President Bush, fearful that anger over the terrorist attacks on the nation could lead to attacks on innocent Muslims, this week echoed Muslim teaching that the faith is dedicated to peace by "surrender" to God. Prime Minister Tony Blair of Great Britain, who arrived in Washington yesterday to confer with the president, repeated similar cautions in London.

Some Western religionists note that, like Jews and Christians, Muslims are taught to believe in a cosmos in which God rewards good and punishes evil, and is merciful to human appeals.

The first of "five pillars" of Islam is its claim of monotheism, or belief in one God: "There is no God but God, and Muhammad is the messenger of God." The other pillars are to pray five times daily, give to charity, observe the daytime fasting month of Ramadan, and take a pilgrimage to Mecca.

A sixth pillar in some branches of Islam, which have developed over 1,400 years in many political settings, has been "jihad," a word in the Koran that means personal "effort" to improve or to wage war against aggressors.

"Scriptural interpretation is always tricky," says Barbara Stowasser, director of the Center for Contemporary Arab Studies at Georgetown University.

"For example, you can find a scriptural basis for absolute repression or for democracy in the Bible. 'Jihad' means a just war that responds to aggression, so the terrorist acts would not qualify as jihad," she said. "In Islamic law, jihad can only come from a consensus."

Though the world's more than 1 billion Muslims all adhere to the Koran in one degree or another, consensus can be hard to identify. Islam has no central earthly authority or council, which has led to much disagreement or flexibility on what the Koran demands.

The Koran is made up of 6,666 verses, believed by Muslims to come from intermittent revelations Muhammad recited over 22 years. But only a few hundred verses are legally precise.
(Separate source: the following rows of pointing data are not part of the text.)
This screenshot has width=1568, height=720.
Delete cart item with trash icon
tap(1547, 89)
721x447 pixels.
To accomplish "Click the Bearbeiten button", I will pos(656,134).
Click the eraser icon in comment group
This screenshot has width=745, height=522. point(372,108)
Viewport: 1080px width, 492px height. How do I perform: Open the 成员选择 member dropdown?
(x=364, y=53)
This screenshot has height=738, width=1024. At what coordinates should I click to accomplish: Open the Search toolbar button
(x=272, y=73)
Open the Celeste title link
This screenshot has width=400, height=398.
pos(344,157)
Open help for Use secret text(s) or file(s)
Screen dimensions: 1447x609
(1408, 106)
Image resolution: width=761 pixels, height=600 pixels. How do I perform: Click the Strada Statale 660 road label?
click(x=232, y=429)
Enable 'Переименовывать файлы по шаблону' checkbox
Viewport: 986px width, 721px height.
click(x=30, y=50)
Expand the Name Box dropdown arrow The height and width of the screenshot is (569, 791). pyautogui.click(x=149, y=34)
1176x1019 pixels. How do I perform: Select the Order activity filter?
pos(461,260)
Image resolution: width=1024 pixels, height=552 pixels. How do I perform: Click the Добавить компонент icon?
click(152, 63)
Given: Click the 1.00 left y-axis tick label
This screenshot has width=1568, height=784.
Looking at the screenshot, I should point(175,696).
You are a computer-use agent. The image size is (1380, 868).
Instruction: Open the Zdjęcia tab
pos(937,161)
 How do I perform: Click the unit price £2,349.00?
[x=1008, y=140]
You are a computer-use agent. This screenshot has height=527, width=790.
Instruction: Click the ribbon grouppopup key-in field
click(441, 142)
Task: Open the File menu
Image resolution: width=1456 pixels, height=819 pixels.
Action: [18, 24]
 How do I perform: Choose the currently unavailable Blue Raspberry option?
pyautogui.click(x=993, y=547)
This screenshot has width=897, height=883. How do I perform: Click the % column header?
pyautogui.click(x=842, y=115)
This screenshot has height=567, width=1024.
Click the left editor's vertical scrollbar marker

The act of interpretation, or "hadith," is diverse across Islam.

Many experts on Islam argue that social frustration more than doctrine has produced the modern violence in Islam, though on the grounds of doctrinal purity, jihad often has been waged by Muslim against Muslim.

But in the Muslim faith, argues Mr. Sookhdeo, "the Koran is believed to be the very word of God, applying to all people, in all times, in all places."

There is no prohibition on killing no commandment such as "thou shalt not kill" and, Mr. Sookhdeo says, "it was through conquest that Islam spread. In Indonesia today, non-Muslims are offered a choice of conversion to Islam or death."

John O. Voll, co-author of "Makers of Contemporary Islam," says monotheists must see what is common in their traditions so Islam is not unfairly singled out.

"All these traditions have resources and inspirations for being a martyr, a warrior, or a peaceful person" he says.

But theological equivalence has gone too far for some.

"Until recently," Mr. Sookhdeo wrote, "Islam has had a negative and violent image in the West, but now the trend is to focus on Islam as a religion of peace … . Now that Islam is no longer demonized, it seems it can do no wrong."